"We've never seen a drought this bad," said wheat farmer Tahar Chaouachi, walking despondently through his field, 55 kilometers inland from the capital Tunis.
"It's been dry for the last four years but we expected some rain this season. Instead, it's become worse."
"Production is at zero," said Chaouachi, whose farmland lies in Beja province, a key grain production area since the days of the Roman Empire.
"The situation is unsustainable. We're losing everything we spend on seeds, fertilizer, pesticides and wages," he said. "There's no telling where things are heading."
With some Tunisian water reservoirs almost completely dry, authorities imposed emergency measures last month, rationing household supplies and banning water use for washing cars - as well as for irrigating fields.
The lack of rain has left reservoirs at historic lows of less than a third of capacity nationwide.
"This year's harvest will be catastrophic," warned Anis Kharbeche, spokesman for the farming and fishing union UTAP, predicting a fall in output of two-thirds from last year.

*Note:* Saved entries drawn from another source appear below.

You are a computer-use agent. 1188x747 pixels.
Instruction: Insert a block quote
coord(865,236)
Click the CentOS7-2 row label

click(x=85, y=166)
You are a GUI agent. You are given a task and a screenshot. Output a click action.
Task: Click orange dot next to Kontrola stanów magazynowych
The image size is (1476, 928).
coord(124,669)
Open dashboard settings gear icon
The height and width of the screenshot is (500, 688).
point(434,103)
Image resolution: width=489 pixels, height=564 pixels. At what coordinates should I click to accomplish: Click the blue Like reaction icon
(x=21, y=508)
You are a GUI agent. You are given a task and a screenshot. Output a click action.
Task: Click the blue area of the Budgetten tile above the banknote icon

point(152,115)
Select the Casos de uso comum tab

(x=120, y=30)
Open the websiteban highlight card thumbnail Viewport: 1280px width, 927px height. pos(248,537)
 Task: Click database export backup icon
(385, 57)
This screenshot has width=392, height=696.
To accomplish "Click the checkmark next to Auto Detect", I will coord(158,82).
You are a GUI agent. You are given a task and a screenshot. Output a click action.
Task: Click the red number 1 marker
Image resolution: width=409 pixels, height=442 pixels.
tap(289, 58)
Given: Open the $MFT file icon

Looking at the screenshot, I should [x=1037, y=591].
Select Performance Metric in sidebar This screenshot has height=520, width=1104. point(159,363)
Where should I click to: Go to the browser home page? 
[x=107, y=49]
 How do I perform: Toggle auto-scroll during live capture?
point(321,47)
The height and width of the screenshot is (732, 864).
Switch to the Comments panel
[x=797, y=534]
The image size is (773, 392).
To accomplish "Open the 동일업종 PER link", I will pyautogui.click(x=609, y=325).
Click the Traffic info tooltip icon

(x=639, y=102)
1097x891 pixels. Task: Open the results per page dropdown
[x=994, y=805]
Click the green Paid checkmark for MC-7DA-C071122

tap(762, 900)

"We'll only be able to harvest seeds for the next season, and the country will have to import all of its needs for domestic consumption" of two types of wheat and barley, Kharbeche said.
UTAP has called on the government to urgently announce a drought and state of water "emergency".
It is also demanding a "clear strategy" to boost Tunisia's water reserves, calling for new desalination plants and quotas for at least some farm irrigation.
Tunisia devotes 80 percent of its water supply to irrigating just eight percent of its farmland, leaving the remainder to rely on increasingly scarce rainfall.
The shortages come at a critical time for Tunisia, a net importer of wheat that has been hit hard by price hikes since Russia's invasion of Ukraine, both huge cereals exporters.
Tunisia - a country of 12 million where almost every meal involves bread, couscous or other cereals-based food - needs three million tons of wheat and barley a year.
Normally around two-thirds of this comes from overseas, but with the Ukraine war showing no signs of abating, that option looks expensive or even impossible.